-- Opening Marker --

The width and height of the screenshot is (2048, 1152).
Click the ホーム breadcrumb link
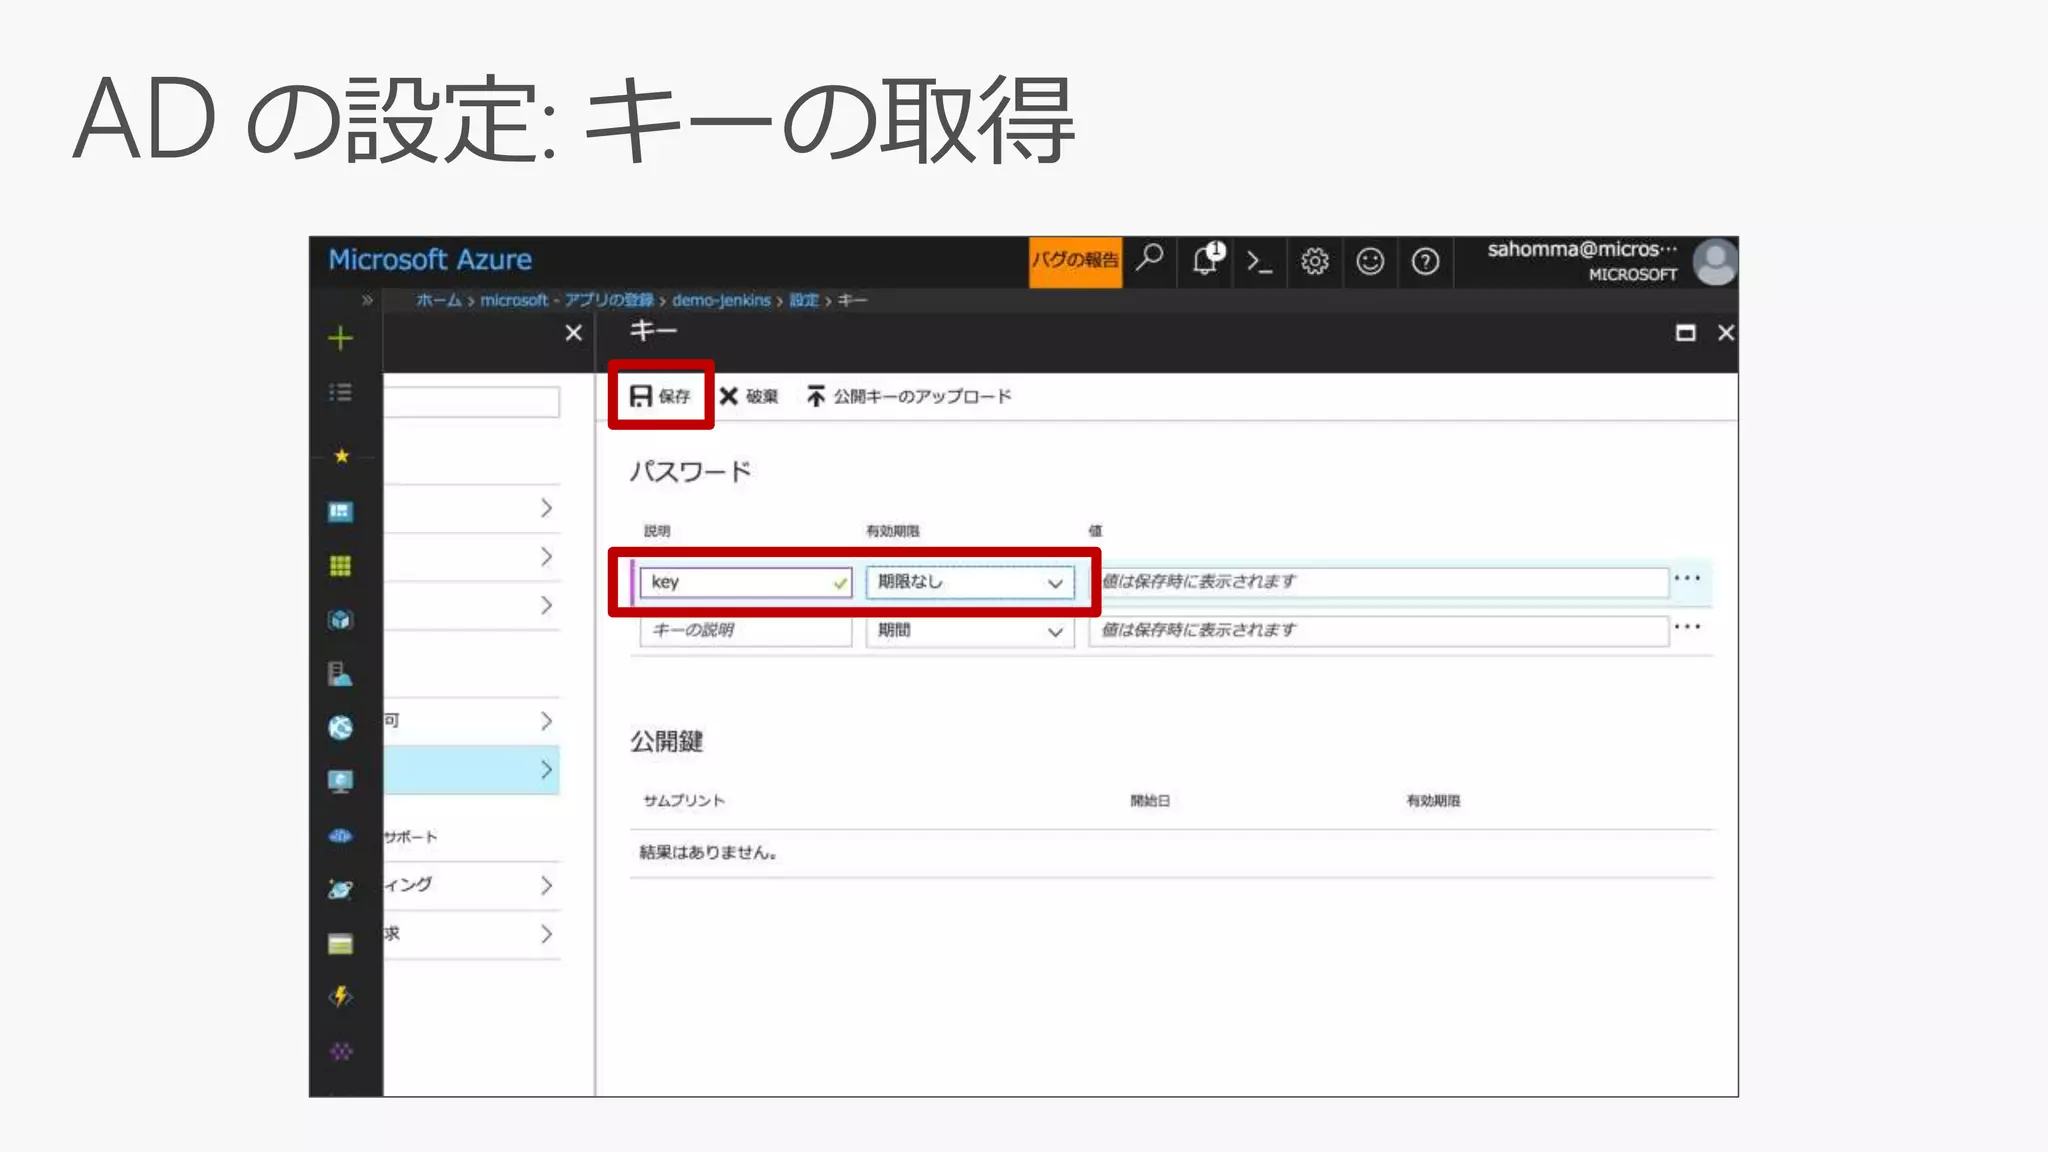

-- Closing Marker --
-- Opening Marker --

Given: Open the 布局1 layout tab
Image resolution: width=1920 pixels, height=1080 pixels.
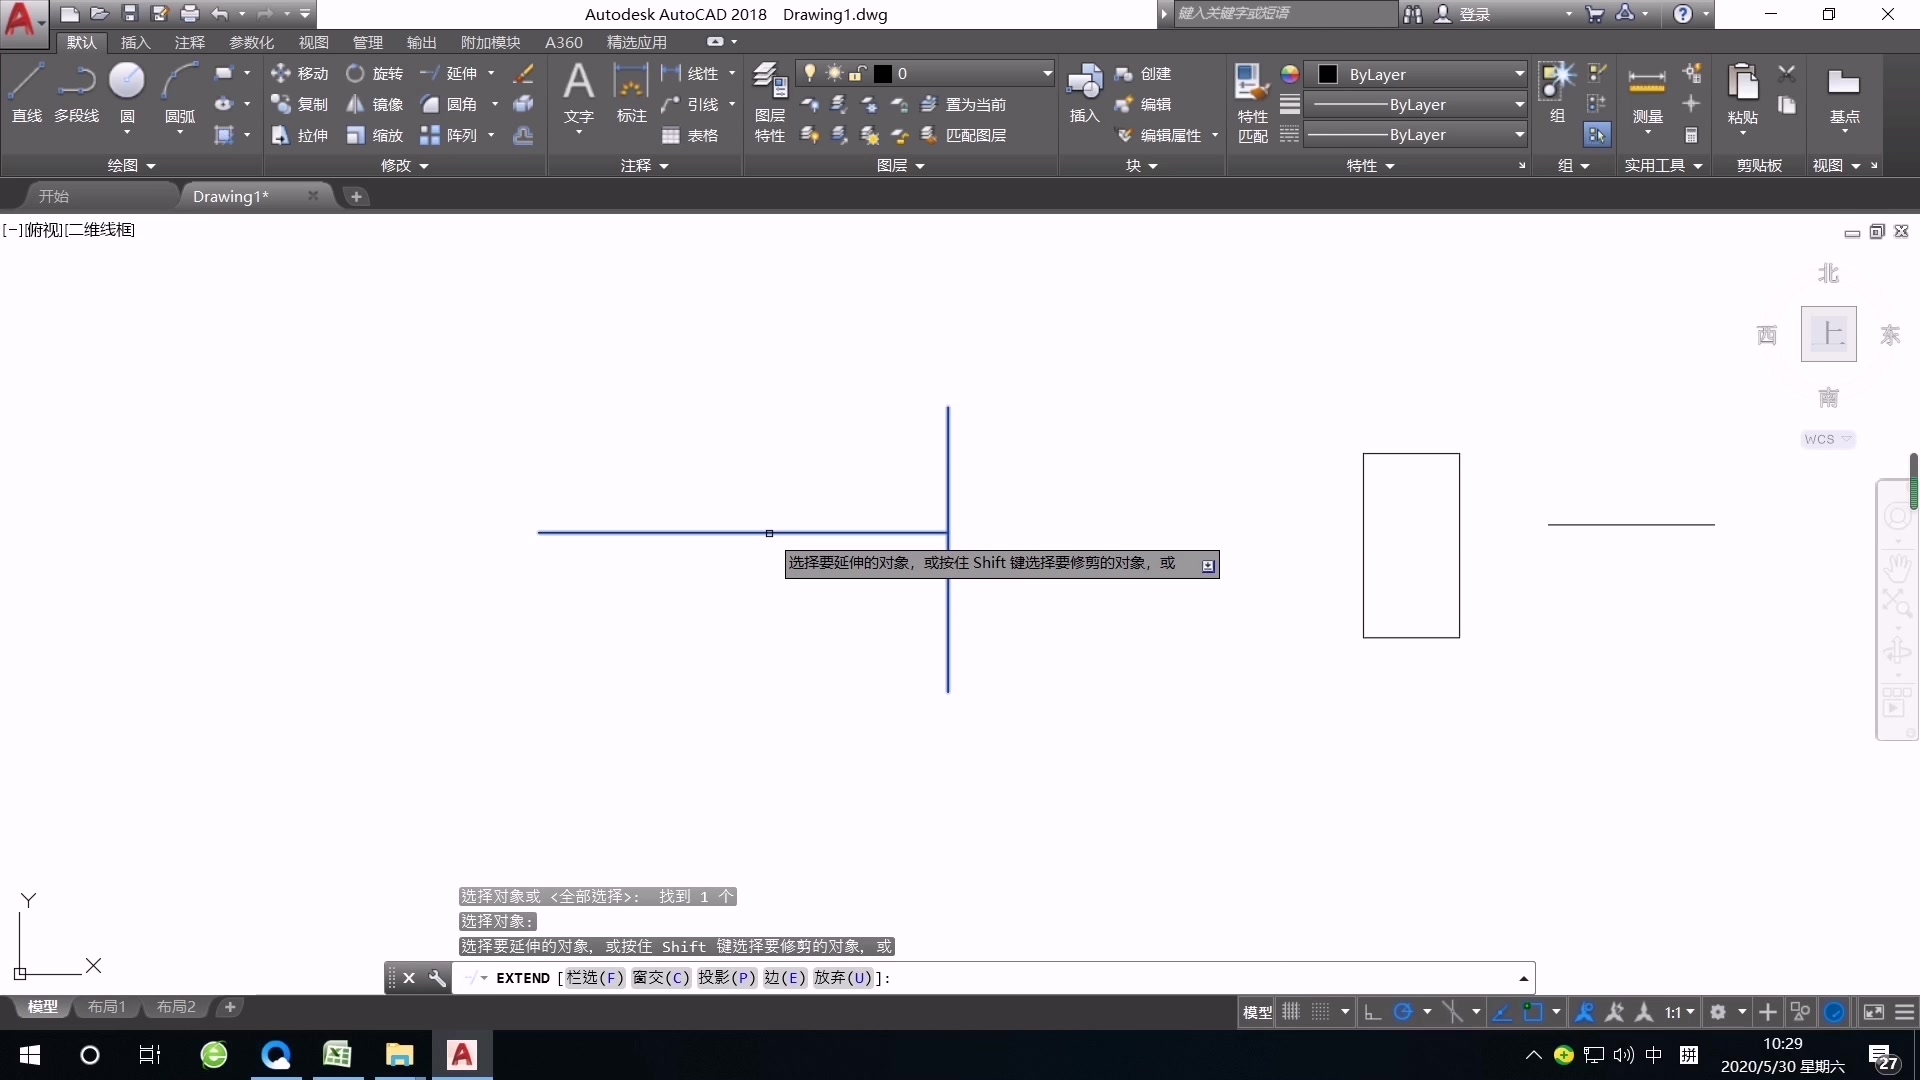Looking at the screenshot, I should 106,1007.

-- Closing Marker --
-- Opening Marker --

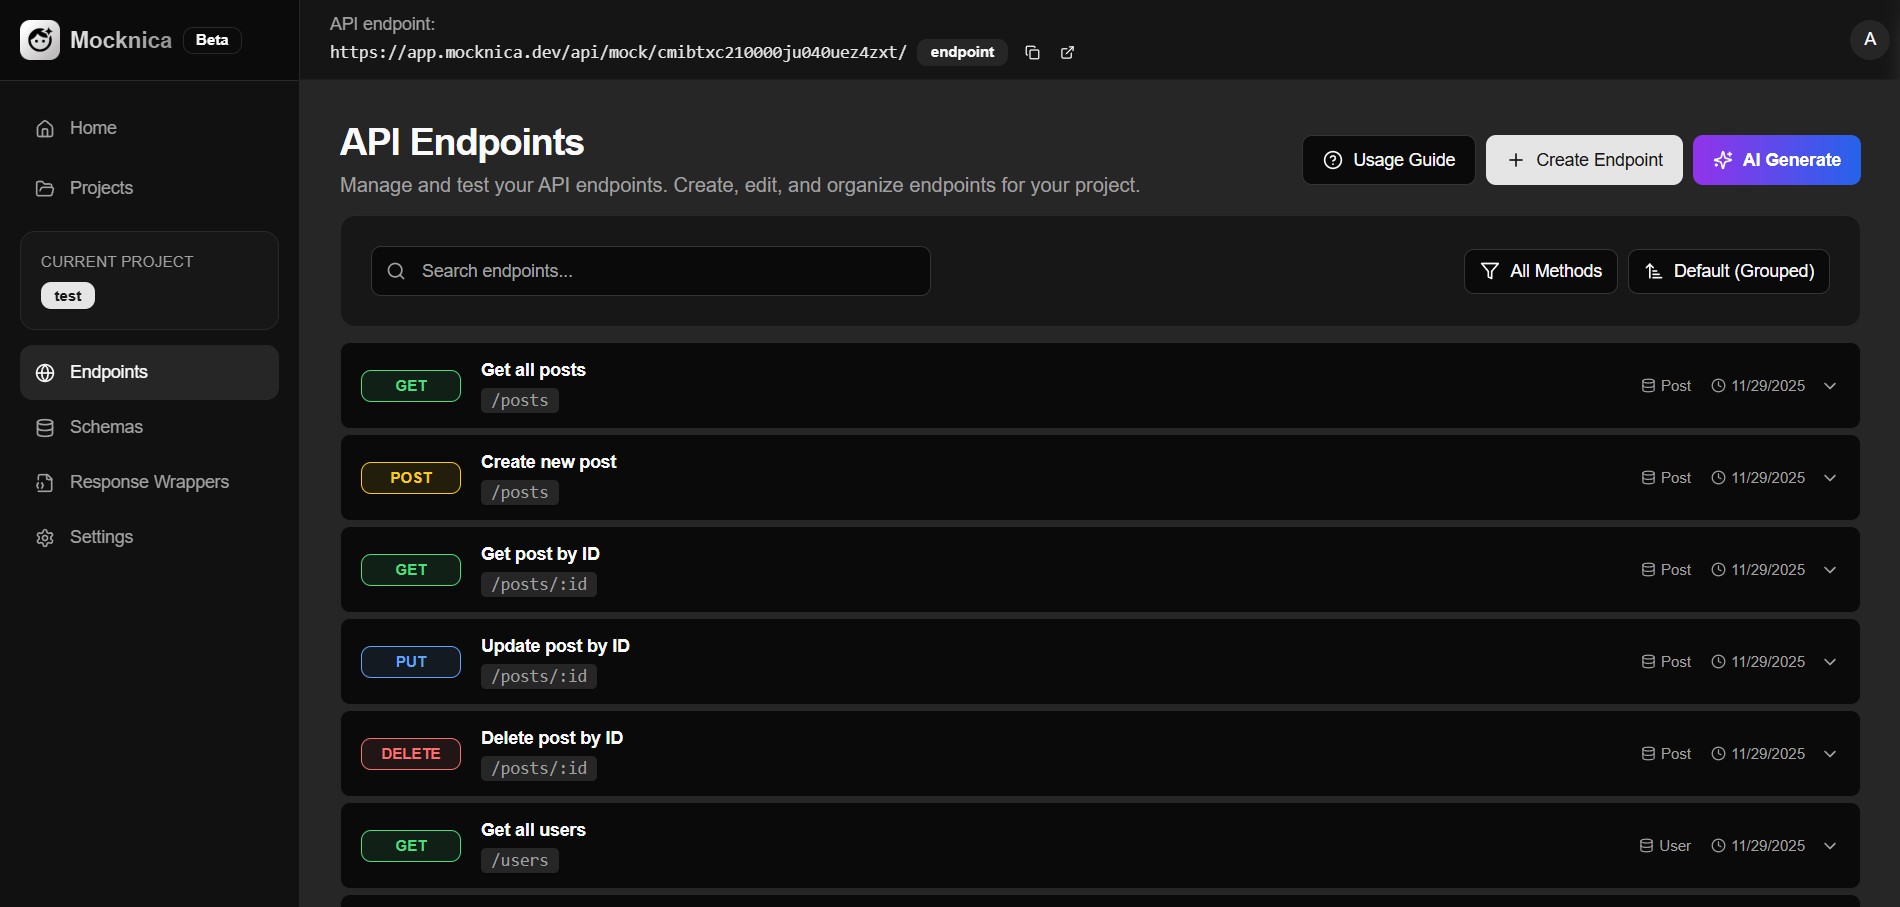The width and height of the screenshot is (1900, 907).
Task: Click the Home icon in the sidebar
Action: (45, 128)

-- Closing Marker --

DIRECTIONS: Please output the lines of the listing above that fall in the stretch from the one with "The width and height of the screenshot is (2048, 1152)." through the one with "Click the ホーム breadcrumb link", exactly and only those.

SOLUTION TO THIS PROBLEM:
The width and height of the screenshot is (2048, 1152).
Click the ホーム breadcrumb link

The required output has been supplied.